I have a sphere with center $(0, 0, A)$ and radius $A$. I also have a point-vector equation for a line in 3D space:
$$ X = (x_0, y_0, z_0) + λ \begin{pmatrix}\begin{aligned} \frac{1}{2} ×& \frac{z_1 − z_0}{y_1 − y_0} + \frac{z_2 − z_0}{y_2 − y_0}, \\ \frac{\sqrt{3}}{2} ×& \frac{z_1 − z_0}{y_1 − y_0}, \\ \frac{\sqrt{3}}{2} ×& \frac{z_1 − z_0}{y_1 − y_0} × \frac{z_2 − z_0}{y_2 − y_0} \end{aligned}\end{pmatrix} $$
The point $(x_0, y_0, z_0)$ lies on the surface of the sphere, so it is one intersection point between the line and the sphere. I want to find the other intersection point between the line and the sphere. How do I do that?

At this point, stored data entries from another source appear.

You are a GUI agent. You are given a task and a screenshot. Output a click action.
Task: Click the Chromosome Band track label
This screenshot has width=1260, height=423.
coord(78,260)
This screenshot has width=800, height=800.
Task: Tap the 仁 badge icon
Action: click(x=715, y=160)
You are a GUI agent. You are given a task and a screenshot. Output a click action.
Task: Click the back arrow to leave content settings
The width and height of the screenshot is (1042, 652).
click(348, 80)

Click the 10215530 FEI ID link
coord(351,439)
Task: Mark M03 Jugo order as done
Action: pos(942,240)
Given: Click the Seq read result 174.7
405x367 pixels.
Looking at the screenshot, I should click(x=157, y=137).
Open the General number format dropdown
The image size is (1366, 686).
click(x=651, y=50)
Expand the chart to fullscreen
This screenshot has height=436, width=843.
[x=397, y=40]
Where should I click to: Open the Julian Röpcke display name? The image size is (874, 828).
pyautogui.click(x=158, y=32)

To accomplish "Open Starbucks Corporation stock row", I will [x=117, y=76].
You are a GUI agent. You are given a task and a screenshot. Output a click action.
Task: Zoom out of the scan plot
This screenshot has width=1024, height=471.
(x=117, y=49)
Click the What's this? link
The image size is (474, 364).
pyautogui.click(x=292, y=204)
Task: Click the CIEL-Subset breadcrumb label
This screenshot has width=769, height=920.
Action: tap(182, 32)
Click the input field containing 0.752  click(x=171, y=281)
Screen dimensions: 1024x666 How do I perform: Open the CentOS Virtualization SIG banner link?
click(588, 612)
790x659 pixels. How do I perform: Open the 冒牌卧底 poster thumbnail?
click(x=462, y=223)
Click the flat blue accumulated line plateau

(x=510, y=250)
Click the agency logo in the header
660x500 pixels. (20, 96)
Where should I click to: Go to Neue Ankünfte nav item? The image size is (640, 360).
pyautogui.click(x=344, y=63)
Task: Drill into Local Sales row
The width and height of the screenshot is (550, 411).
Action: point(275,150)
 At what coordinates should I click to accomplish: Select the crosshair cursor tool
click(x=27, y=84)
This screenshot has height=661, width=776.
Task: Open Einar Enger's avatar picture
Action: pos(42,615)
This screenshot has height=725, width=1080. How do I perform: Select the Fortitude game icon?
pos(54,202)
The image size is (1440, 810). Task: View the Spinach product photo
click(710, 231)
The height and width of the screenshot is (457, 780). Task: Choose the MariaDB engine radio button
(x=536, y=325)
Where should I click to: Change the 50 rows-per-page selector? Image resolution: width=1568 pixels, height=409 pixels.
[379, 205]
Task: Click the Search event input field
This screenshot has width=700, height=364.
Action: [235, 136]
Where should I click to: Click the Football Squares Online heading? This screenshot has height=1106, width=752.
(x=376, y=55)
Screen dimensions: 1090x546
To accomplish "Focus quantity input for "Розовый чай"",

The equation of the sphere is
$ x^2 + y^2 + (z - A)^2 = A^2 $
if you let $ r = [x, y, z]^T $ and $r_1 = [0, 0, A]^T $, then in vector form, the equation is
$ (r - r_1) \cdot (r - r_1) = A^2 $
In addition to that, you have the line
$ L(\lambda) = L_0 + \lambda V $
where $L_0 = [x_0 , y_0 , z_0 ]^T $ , and $V $ is a known vector that depends on $ y_0, y_1, y_2 , z_0, z_1, z_2 $.
Plug in the equation of the line into the equation of the sphere
$ (L_0 + \lambda V - r_1) \cdot (L_0 + \lambda V - r_1) = A^2 $
And it is given that $L_0$ lies on the sphere, that is
$ (L_0 - r_1) \cdot (L_0 - r_1) = A^2 $
Then by expanding this expression, you get
$ (L_0 - r_1 ) \cdot (L_0 - r_1) + 2 \lambda \ V \cdot (L_0 - r_1) + \lambda^2 V \cdot V = A^2 $
Since $(L_0 - r_1) \cdot (L_0 - r_1) = A^2 $, then
$ 2 \lambda \ V \cdot (L_0 - r_1) + \lambda^2 V \cdot V = 0 $
Which has two solutions, $\lambda = 0 $ (and this corresponds to the point $L_0$) and
$ \lambda = - 2 \dfrac{ V \cdot (L_0 - r_1) }{V \cdot V} $
And this value corresponds to the second point of intersection.
Substitute this value into the equation of the line to get the coordinates of the second point of intersection.